Nothing but the lines from the one with "This screenshot has height=887, width=1528." through the end of the records may appear in the answer, each reproduced exactly, pictures omitted.

-- Stored data follows --

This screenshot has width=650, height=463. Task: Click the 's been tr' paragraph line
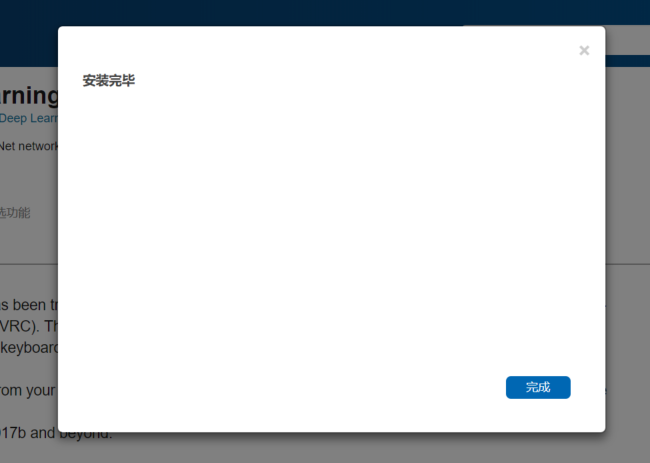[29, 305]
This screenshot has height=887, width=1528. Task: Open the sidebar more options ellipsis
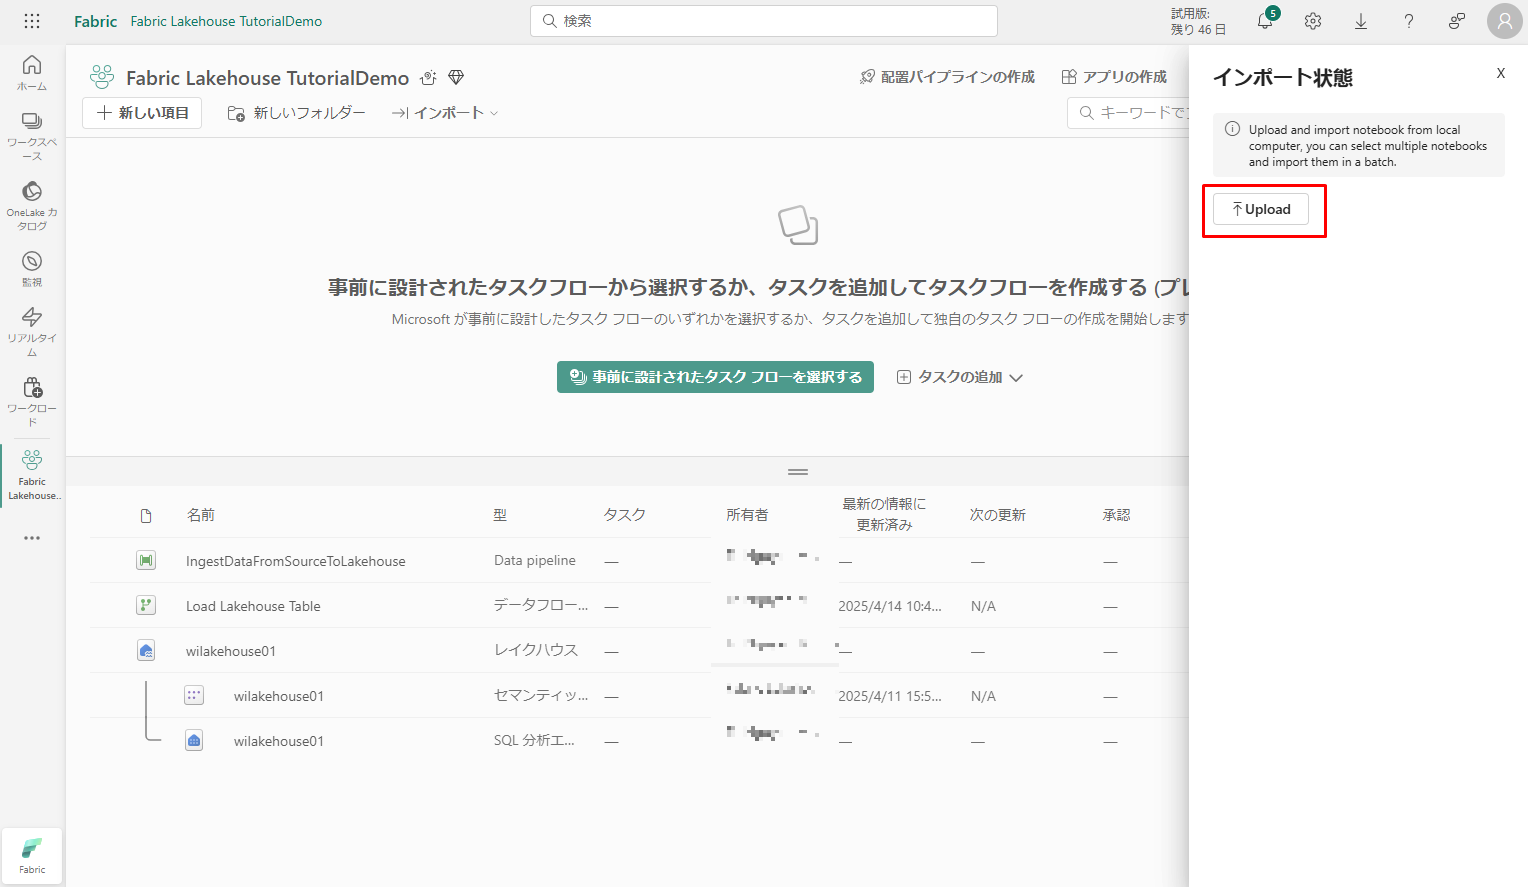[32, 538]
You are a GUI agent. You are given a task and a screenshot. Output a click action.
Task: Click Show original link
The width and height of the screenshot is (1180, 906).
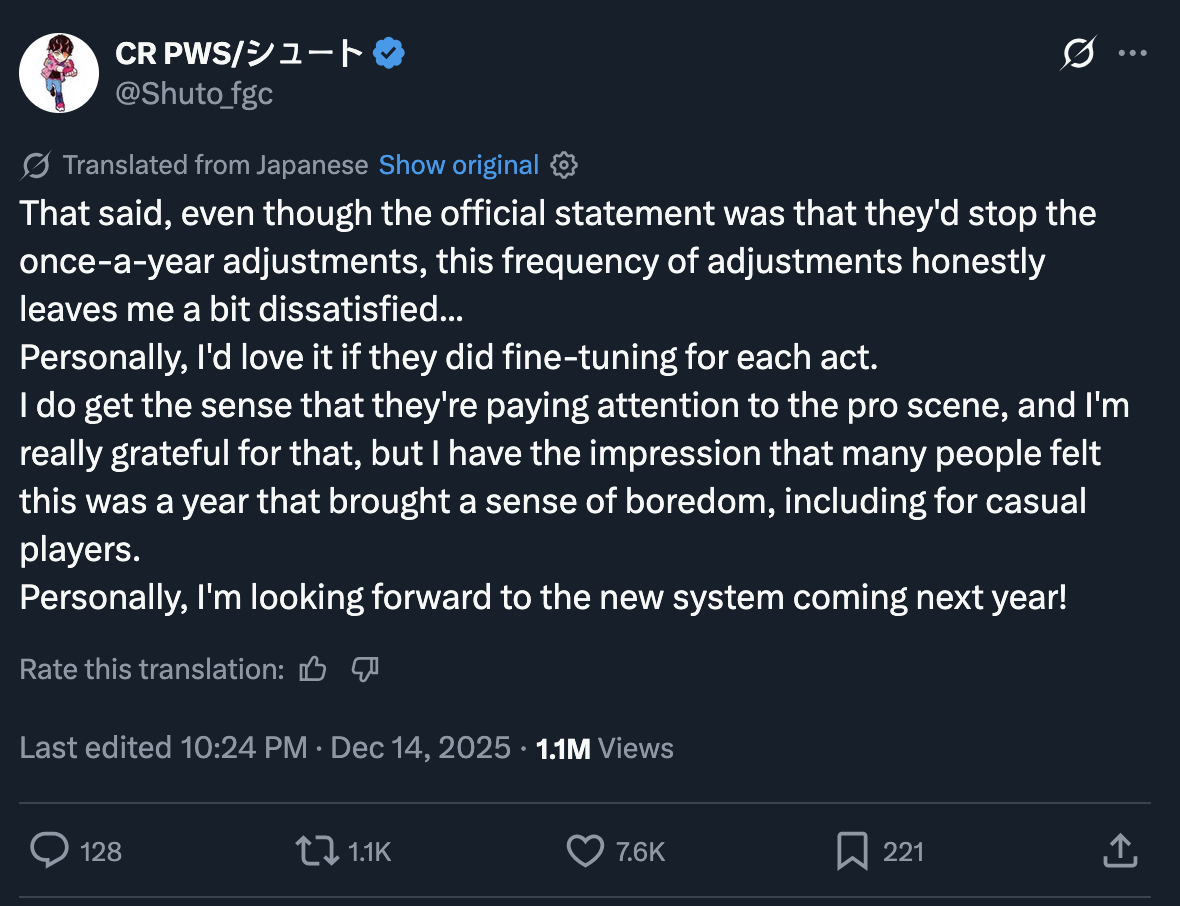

-- Stored data concluded --

Answer box:
This screenshot has height=887, width=1528. Task: Open the sidebar more options ellipsis
[32, 538]
You are a GUI agent. You are given a task and a screenshot. Output a click action.
Task: Click Show original link
The width and height of the screenshot is (1180, 906).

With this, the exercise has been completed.